— START GIVEN RECORDS —

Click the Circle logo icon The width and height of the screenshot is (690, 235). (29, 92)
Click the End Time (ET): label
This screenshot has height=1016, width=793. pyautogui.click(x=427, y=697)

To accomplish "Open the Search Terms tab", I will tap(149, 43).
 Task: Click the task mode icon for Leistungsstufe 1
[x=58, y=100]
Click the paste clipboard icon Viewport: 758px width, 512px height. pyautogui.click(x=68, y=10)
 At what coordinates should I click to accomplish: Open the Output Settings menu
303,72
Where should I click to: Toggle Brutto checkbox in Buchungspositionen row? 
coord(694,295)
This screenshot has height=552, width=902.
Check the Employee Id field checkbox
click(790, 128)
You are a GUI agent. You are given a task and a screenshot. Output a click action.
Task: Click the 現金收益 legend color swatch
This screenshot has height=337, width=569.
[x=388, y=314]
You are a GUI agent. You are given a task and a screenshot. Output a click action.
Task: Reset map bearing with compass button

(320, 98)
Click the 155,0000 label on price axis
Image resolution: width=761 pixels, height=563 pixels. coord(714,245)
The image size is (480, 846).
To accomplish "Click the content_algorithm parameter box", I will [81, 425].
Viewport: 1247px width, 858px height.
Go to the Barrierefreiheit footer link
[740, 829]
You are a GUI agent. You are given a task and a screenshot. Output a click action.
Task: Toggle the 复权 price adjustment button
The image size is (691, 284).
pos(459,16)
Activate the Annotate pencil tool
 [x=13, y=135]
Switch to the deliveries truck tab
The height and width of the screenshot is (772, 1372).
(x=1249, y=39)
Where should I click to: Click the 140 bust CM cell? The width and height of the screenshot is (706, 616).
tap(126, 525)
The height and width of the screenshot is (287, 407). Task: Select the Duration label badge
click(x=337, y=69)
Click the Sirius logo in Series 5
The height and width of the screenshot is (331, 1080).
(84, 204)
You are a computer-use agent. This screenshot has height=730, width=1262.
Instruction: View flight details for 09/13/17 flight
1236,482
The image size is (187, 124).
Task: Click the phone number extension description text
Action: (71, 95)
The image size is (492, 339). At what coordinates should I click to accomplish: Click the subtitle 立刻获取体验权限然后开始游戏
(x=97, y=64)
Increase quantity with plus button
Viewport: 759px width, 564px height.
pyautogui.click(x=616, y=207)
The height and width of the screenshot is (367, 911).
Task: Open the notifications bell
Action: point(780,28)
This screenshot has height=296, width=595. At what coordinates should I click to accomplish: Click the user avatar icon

— END GIVEN RECORDS —

> _DIRECTIONS FOR THIS TASK_
Could you copy out all of the records above word for word, keeping every line as it stands?

> _RIGHT ANSWER_
Click the Circle logo icon The width and height of the screenshot is (690, 235). (29, 92)
Click the End Time (ET): label
This screenshot has height=1016, width=793. pyautogui.click(x=427, y=697)

To accomplish "Open the Search Terms tab", I will tap(149, 43).
 Task: Click the task mode icon for Leistungsstufe 1
[x=58, y=100]
Click the paste clipboard icon Viewport: 758px width, 512px height. pyautogui.click(x=68, y=10)
 At what coordinates should I click to accomplish: Open the Output Settings menu
303,72
Where should I click to: Toggle Brutto checkbox in Buchungspositionen row? 
coord(694,295)
This screenshot has height=552, width=902.
Check the Employee Id field checkbox
click(790, 128)
You are a GUI agent. You are given a task and a screenshot. Output a click action.
Task: Click the 現金收益 legend color swatch
This screenshot has height=337, width=569.
[x=388, y=314]
You are a GUI agent. You are given a task and a screenshot. Output a click action.
Task: Reset map bearing with compass button

(320, 98)
Click the 155,0000 label on price axis
Image resolution: width=761 pixels, height=563 pixels. coord(714,245)
The image size is (480, 846).
To accomplish "Click the content_algorithm parameter box", I will [81, 425].
Viewport: 1247px width, 858px height.
Go to the Barrierefreiheit footer link
[740, 829]
You are a GUI agent. You are given a task and a screenshot. Output a click action.
Task: Toggle the 复权 price adjustment button
The image size is (691, 284).
pos(459,16)
Activate the Annotate pencil tool
 [x=13, y=135]
Switch to the deliveries truck tab
The height and width of the screenshot is (772, 1372).
(x=1249, y=39)
Where should I click to: Click the 140 bust CM cell? The width and height of the screenshot is (706, 616).
tap(126, 525)
The height and width of the screenshot is (287, 407). Task: Select the Duration label badge
click(x=337, y=69)
Click the Sirius logo in Series 5
The height and width of the screenshot is (331, 1080).
(84, 204)
You are a computer-use agent. This screenshot has height=730, width=1262.
Instruction: View flight details for 09/13/17 flight
1236,482
The image size is (187, 124).
Task: Click the phone number extension description text
Action: (71, 95)
The image size is (492, 339). At what coordinates should I click to accomplish: Click the subtitle 立刻获取体验权限然后开始游戏
(x=97, y=64)
Increase quantity with plus button
Viewport: 759px width, 564px height.
pyautogui.click(x=616, y=207)
The height and width of the screenshot is (367, 911).
Task: Open the notifications bell
Action: point(780,28)
This screenshot has height=296, width=595. At what coordinates should I click to accomplish: Click the user avatar icon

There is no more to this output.